AIM OF THE EXERCISE: Only the pictures are to be omitted; everything else in the listing must be reproduced exactly.

<<<<

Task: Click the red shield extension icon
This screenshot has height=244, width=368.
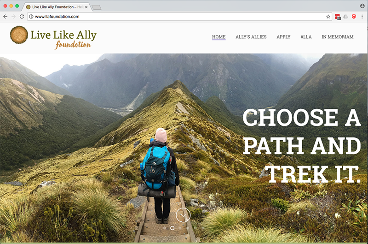Action: pos(354,17)
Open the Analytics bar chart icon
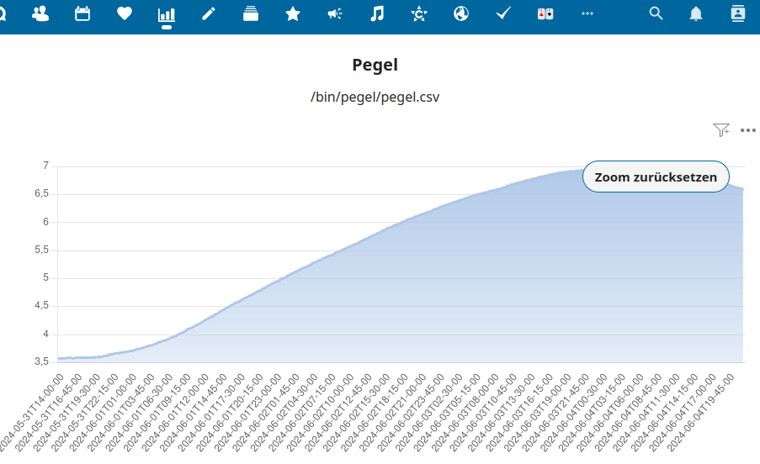The width and height of the screenshot is (760, 464). [x=167, y=14]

>>>>

YOUR SOLUTION:
Task: Click the red shield extension icon
This screenshot has height=244, width=368.
Action: pos(354,17)
Open the Analytics bar chart icon
The width and height of the screenshot is (760, 464). [x=167, y=14]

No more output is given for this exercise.